Artificial Intelligence (AI) has become a buzzword around the internet these days and means different things to different people. Before I explain how StackAdapt uses AI to optimize campaign performance, I want to clarify some terminology.
Machine Learning vs. Artificial Intelligence
As many of you may have noticed, the term Machine Learning (ML) tends to pop up whenever one reads about AI. Although ML and AI are used interchangeably, they don’t, technically, mean the same thing. AI, simply put, is a program that can perform tasks similar to humans. ML, however, is one of the many ways in which AI can be achieved. Although AI can be achieved using different means, ML is the most common means of achieving AI.
General AI vs. Narrow AI
AI can be further broken down into two areas: General AI and Narrow AI. Without jumping into technical and philosophical arguments, General AI is fundamentally a program that is able to learn and behave similarly to human intelligence. Science Fiction is littered with examples of General AI such as Skynet from the Terminator Series, Cortana from the Halo series, or Ultron from the Marvel Universe.
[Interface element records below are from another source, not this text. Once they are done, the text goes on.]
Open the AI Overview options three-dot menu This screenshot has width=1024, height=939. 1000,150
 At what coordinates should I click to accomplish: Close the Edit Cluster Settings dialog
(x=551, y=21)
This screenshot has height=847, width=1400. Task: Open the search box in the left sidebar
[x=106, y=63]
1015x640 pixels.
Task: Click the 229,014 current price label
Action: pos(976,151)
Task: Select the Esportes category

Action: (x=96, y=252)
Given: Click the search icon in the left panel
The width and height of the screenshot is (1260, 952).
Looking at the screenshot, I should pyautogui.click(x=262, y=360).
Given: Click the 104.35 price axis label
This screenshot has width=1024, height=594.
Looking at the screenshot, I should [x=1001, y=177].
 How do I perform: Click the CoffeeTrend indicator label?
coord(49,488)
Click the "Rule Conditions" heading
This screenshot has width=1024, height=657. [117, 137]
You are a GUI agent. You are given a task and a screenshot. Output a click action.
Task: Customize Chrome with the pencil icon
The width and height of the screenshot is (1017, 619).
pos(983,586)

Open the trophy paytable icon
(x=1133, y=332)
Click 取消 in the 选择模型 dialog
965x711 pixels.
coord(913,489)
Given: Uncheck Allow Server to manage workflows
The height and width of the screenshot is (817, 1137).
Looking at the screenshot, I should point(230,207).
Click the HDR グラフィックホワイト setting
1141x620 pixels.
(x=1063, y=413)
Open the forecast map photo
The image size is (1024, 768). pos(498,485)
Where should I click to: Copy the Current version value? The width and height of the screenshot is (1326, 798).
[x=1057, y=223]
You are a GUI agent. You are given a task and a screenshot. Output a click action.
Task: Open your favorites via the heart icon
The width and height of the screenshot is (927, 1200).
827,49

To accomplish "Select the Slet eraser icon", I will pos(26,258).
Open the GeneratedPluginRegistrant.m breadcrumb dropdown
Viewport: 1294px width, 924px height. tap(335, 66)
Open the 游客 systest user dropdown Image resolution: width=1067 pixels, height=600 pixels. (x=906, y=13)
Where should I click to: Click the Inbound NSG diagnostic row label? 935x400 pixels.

On the other hand, Narrow AI is a program that is able to exhibit some parts of human intelligence but is specifically adept at a particular task. Examples of Narrow AI include image recognition, language translation, self-driving cars, etc. At StackAdapt we have built a Narrow AI using Machine Learning that is tasked with optimizing performance on our platform.
Having cleared up the terminology, let’s delve into how AI at StackAdapt actually works. There are three key aspects to this: capturing and storing the data, learning from data, and utilizing the learnings.
Gathering & Storing the Data
First of all, let’s start with how we gather the data. The data we use for learning purposes comes from requests we receive from partner exchanges, the bids we provide, and how users interact with impressions that are shown. With billions of requests, hundreds of millions of bids, and tens of millions of post-impression activities on a daily basis, we are able to capture vast amounts of data which are used by our ML models.
Learning From the Data
Next, during the learning phase, we use Machine Learning (ML) to derive insights from the captured data. The processing breaks down each individual data point into hundreds of features. Each feature represents an attribute describing the data point. For example, the domain of a site would be a feature, the category of the site would be another feature, the type of device would be another feature, and so on. Using the hundreds of features of each individual data point, and comparing against billions of other data points, our AI is able to derive patterns and learn what works in order to deliver the optimal campaign performance for our clients. The learning process looks at thousands of different combinations of features that yield to millions of permutations for each campaign in order to generate an optimal model that can be used to predict the impact of each feature on a client’s KPI.
Utilizing the Learnings
Lastly, the models generated in the learning phase are passed to our AI in order to make use of them in real-time. As each campaign prepares to bid, an optimal model is chosen which results in efficient utilization of their budget and of course, maximum performance. As the AI places more bids, it learns in real-time which strategy or model is able to best satisfy users’ KPIs and adapts accordingly.
We continually improve our AI by feeding intelligence back into the learning phase to create a continuous feedback loop. Our multi-faceted, and ever-learning AI is working behind the scenes in real-time to give you the most optimal performance while minimizing costs. I am glad we live in an age where optimization can be automated, we couldn’t have built this technology in any other generation.